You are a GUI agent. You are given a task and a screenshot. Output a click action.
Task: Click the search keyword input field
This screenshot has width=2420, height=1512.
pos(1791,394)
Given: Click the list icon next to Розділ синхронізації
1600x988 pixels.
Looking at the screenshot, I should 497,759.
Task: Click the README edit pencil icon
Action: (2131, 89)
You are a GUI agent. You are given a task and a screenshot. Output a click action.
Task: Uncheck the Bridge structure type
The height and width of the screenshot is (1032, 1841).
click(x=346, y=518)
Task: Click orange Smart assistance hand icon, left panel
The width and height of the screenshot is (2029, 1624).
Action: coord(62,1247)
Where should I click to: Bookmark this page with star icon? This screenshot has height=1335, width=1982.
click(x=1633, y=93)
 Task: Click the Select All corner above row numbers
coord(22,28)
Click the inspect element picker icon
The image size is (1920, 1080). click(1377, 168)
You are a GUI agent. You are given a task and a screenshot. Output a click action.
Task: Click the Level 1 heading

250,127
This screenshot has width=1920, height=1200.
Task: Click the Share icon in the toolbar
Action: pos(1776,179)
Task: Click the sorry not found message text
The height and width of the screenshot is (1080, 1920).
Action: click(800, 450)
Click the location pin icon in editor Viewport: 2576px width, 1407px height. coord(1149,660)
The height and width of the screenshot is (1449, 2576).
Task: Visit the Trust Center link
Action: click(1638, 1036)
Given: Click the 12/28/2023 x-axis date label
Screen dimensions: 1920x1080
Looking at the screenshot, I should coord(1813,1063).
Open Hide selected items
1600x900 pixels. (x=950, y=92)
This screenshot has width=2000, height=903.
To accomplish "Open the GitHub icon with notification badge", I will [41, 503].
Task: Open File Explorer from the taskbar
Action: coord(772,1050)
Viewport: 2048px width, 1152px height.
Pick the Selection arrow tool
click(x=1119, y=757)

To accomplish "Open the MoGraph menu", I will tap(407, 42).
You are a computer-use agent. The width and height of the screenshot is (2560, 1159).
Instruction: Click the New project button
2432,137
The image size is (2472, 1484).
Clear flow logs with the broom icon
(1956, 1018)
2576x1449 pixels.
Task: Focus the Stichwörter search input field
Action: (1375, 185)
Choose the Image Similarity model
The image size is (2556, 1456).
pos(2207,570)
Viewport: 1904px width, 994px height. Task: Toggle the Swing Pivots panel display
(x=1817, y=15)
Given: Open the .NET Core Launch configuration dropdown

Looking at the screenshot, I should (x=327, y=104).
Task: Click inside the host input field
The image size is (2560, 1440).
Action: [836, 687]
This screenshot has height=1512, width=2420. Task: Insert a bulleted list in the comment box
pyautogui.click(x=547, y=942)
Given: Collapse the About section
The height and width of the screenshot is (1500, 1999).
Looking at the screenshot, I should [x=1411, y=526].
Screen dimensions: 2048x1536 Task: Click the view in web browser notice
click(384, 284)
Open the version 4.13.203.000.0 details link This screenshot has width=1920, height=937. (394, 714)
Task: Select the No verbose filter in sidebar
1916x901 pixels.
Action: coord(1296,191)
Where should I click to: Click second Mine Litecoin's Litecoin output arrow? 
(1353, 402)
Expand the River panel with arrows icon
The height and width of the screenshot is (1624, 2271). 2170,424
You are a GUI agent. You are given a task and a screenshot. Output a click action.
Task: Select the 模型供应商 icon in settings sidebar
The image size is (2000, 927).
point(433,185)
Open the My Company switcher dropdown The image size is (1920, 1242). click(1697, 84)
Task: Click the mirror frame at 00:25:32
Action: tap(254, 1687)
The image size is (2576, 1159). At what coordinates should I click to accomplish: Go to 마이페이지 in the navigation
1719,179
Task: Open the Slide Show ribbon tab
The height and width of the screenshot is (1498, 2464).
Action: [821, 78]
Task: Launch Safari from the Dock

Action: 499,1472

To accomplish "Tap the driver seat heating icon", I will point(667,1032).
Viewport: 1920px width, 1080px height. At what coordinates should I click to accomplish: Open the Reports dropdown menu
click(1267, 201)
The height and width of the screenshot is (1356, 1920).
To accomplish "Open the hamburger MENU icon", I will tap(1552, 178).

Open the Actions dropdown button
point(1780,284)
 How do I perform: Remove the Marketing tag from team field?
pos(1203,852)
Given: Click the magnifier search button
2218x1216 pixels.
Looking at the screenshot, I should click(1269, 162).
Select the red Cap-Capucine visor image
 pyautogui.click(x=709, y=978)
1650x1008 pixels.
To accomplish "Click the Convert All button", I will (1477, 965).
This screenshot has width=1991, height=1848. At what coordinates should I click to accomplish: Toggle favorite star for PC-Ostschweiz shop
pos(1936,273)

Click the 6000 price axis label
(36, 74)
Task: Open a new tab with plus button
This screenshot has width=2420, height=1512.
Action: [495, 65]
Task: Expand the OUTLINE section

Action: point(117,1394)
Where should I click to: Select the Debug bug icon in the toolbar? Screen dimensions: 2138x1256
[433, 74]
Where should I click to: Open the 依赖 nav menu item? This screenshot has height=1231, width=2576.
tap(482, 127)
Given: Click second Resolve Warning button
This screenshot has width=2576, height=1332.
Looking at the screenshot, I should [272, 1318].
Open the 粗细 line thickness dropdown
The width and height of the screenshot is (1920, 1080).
====================
TASK REQUIREMENTS
Beginning at the line above that contains "Task: Select the 模型供应商", return each line exactly through the line that contains "The height and width of the screenshot is (1356, 1920).", and no others.

RESPONSE AREA
Task: Select the 模型供应商 icon in settings sidebar
The image size is (2000, 927).
point(433,185)
Open the My Company switcher dropdown The image size is (1920, 1242). click(1697, 84)
Task: Click the mirror frame at 00:25:32
Action: tap(254, 1687)
The image size is (2576, 1159). At what coordinates should I click to accomplish: Go to 마이페이지 in the navigation
1719,179
Task: Open the Slide Show ribbon tab
The height and width of the screenshot is (1498, 2464).
Action: [821, 78]
Task: Launch Safari from the Dock

Action: 499,1472

To accomplish "Tap the driver seat heating icon", I will point(667,1032).
Viewport: 1920px width, 1080px height. At what coordinates should I click to accomplish: Open the Reports dropdown menu
click(1267, 201)
The height and width of the screenshot is (1356, 1920).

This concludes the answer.